§ **Aim of the task**
Give the entries that follow as a JSON list of strings, one string per line and blank lines omitted.

┌────────

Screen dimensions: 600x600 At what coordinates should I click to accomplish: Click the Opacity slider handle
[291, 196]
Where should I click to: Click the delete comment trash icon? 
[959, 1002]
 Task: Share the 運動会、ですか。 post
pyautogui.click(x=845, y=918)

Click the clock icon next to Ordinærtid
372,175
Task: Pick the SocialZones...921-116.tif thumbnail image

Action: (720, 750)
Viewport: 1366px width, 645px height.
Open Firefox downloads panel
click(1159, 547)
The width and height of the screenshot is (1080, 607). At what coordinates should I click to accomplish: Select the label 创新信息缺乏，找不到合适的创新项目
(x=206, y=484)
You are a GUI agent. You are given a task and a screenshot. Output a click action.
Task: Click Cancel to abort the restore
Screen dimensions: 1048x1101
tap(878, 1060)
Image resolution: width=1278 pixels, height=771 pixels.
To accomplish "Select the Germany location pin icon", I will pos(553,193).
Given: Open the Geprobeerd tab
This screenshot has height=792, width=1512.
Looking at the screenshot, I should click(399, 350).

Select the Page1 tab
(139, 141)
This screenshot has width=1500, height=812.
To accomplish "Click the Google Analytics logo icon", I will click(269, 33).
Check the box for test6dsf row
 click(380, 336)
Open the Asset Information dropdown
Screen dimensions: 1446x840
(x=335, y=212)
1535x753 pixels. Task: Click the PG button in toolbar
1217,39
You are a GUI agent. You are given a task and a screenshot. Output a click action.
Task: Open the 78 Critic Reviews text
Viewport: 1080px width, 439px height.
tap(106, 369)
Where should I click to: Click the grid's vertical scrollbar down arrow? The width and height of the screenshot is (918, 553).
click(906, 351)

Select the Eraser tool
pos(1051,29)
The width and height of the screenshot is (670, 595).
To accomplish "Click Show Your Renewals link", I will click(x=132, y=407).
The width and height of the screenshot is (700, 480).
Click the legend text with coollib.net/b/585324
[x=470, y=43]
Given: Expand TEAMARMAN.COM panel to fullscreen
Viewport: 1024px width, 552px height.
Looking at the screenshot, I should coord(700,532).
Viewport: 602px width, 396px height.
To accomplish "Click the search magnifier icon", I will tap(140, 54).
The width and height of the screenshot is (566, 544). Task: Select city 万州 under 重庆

└────────

§ **Solution to the problem**
[
  "Screen dimensions: 600x600 At what coordinates should I click to accomplish: Click the Opacity slider handle",
  "[291, 196]",
  "Where should I click to: Click the delete comment trash icon? ",
  "[959, 1002]",
  " Task: Share the 運動会、ですか。 post",
  "pyautogui.click(x=845, y=918)",
  "Click the clock icon next to Ordinærtid",
  "372,175",
  "Task: Pick the SocialZones...921-116.tif thumbnail image",
  "Action: (720, 750)",
  "Viewport: 1366px width, 645px height.",
  "Open Firefox downloads panel",
  "click(1159, 547)",
  "The width and height of the screenshot is (1080, 607). At what coordinates should I click to accomplish: Select the label 创新信息缺乏，找不到合适的创新项目",
  "(x=206, y=484)",
  "You are a GUI agent. You are given a task and a screenshot. Output a click action.",
  "Task: Click Cancel to abort the restore",
  "Screen dimensions: 1048x1101",
  "tap(878, 1060)",
  "Image resolution: width=1278 pixels, height=771 pixels.",
  "To accomplish \"Select the Germany location pin icon\", I will pos(553,193).",
  "Given: Open the Geprobeerd tab",
  "This screenshot has height=792, width=1512.",
  "Looking at the screenshot, I should click(399, 350).",
  "Select the Page1 tab",
  "(139, 141)",
  "This screenshot has width=1500, height=812.",
  "To accomplish \"Click the Google Analytics logo icon\", I will click(269, 33).",
  "Check the box for test6dsf row",
  " click(380, 336)",
  "Open the Asset Information dropdown",
  "Screen dimensions: 1446x840",
  "(x=335, y=212)",
  "1535x753 pixels. Task: Click the PG button in toolbar",
  "1217,39",
  "You are a GUI agent. You are given a task and a screenshot. Output a click action.",
  "Task: Open the 78 Critic Reviews text",
  "Viewport: 1080px width, 439px height.",
  "tap(106, 369)",
  "Where should I click to: Click the grid's vertical scrollbar down arrow? The width and height of the screenshot is (918, 553).",
  "click(906, 351)",
  "Select the Eraser tool",
  "pos(1051,29)",
  "The width and height of the screenshot is (670, 595).",
  "To accomplish \"Click Show Your Renewals link\", I will click(x=132, y=407).",
  "The width and height of the screenshot is (700, 480).",
  "Click the legend text with coollib.net/b/585324",
  "[x=470, y=43]",
  "Given: Expand TEAMARMAN.COM panel to fullscreen",
  "Viewport: 1024px width, 552px height.",
  "Looking at the screenshot, I should coord(700,532).",
  "Viewport: 602px width, 396px height.",
  "To accomplish \"Click the search magnifier icon\", I will tap(140, 54).",
  "The width and height of the screenshot is (566, 544). Task: Select city 万州 under 重庆"
]